Tunisia's Ennahda to separate politics from Islamic activity
Head of the party Rached Ghannouchi said there was no room left in post-Arab Spring Tunisia for ‘political Islam’
Tunisia’s Islamist Ennahda party will separate it religious activities from political ones, its chief said in statements published Thursday ahead of a weekend congress to formalise the change.
Rached Ghannouchi, an intellectual who once advocated a strict application of Islamic sharia law, told French daily Le Monde there was no room left in post-Arab Spring Tunisia for “political Islam”.
“Tunisia is now a democracy. The 2014 constitution has imposed limits on extreme secularism and extreme religion,” he was quoted as saying.
“We want religious activity to be completely independent from political activity.
“This is good for politicians because they would no longer be accused of manipulating religion for political means and good for religion because it would not be held hostage to politics,” said Ghannouchi.
His comments come on the eve of a three-day congress for Ennahda, which is part of a coalition government.
Leaders say the congress will take the formal step of making the separation between political and Islamic activities.
Ghannouchi, who is expected to be re-elected as party head barring any last-minute surprise, said: “We are going towards a party which specialises in political activities.
“We are leaving political Islam and entering democratic Islam.

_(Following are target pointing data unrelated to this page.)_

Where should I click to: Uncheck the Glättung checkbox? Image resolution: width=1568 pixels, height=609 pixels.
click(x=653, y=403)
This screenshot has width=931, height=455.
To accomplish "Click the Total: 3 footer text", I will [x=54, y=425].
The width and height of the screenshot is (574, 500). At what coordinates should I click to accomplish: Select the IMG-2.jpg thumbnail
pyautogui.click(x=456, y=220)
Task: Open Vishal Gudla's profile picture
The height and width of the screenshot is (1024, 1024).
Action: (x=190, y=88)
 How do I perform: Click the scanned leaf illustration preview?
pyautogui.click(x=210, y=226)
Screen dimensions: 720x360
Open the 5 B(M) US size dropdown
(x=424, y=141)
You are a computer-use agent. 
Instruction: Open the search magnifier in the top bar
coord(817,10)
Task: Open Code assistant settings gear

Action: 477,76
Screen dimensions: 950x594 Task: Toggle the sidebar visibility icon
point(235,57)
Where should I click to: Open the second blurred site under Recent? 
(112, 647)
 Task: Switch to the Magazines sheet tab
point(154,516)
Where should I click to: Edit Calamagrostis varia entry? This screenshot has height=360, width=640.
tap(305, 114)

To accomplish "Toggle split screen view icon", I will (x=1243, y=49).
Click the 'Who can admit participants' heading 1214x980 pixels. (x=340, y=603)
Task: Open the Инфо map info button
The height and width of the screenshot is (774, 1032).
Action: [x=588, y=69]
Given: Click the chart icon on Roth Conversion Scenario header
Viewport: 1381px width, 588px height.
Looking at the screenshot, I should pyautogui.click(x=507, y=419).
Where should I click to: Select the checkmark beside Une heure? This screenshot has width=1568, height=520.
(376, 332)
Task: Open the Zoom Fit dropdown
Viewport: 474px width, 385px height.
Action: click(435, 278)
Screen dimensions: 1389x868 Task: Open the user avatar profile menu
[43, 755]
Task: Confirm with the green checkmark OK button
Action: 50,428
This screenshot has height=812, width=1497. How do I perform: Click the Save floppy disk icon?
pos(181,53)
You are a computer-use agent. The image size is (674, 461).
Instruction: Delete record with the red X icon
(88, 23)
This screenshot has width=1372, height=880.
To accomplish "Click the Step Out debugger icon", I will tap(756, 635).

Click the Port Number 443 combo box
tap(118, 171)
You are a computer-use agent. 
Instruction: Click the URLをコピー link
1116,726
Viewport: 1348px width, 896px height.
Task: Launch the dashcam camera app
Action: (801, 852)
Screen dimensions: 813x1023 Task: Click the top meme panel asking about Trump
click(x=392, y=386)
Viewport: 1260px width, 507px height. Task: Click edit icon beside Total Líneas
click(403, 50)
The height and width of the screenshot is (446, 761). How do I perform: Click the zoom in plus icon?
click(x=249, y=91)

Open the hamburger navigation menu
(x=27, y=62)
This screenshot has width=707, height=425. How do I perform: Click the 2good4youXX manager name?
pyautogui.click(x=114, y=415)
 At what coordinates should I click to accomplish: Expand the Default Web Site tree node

We are Muslim democrats who are no longer claim to represent political Islam,” he added.
He described Ennahda as a “political, democratic and civil party” but said its point of reference remain rooted in the values of ancient and modern Islam.
Ghannouchi and other intellectuals inspired by Egypt’s Muslim Brotherhood in 1981 founded the Islamic Tendency Movement, which became Ennahda in 1989.
The party was persecuted under the regime of strongman Zine El Abidine Ben Ali and his predecessor Habib Bourguiba.
Ghannouchi was sentenced to jail under Bourguiba and lived in exile for 20 years, returning home after the 2011 Arab Spring uprising ousted Ben Ali.
He received a triumphant welcome from supporters and won the post-revolution election in October 2011, but two years later Ghannouchi had to step aside amid a deep political crisis.
In 2014, the secularist Nidaa Tounes party of President Beji Caid Essebsi won parliamentary elections, beating Ennahda which came second.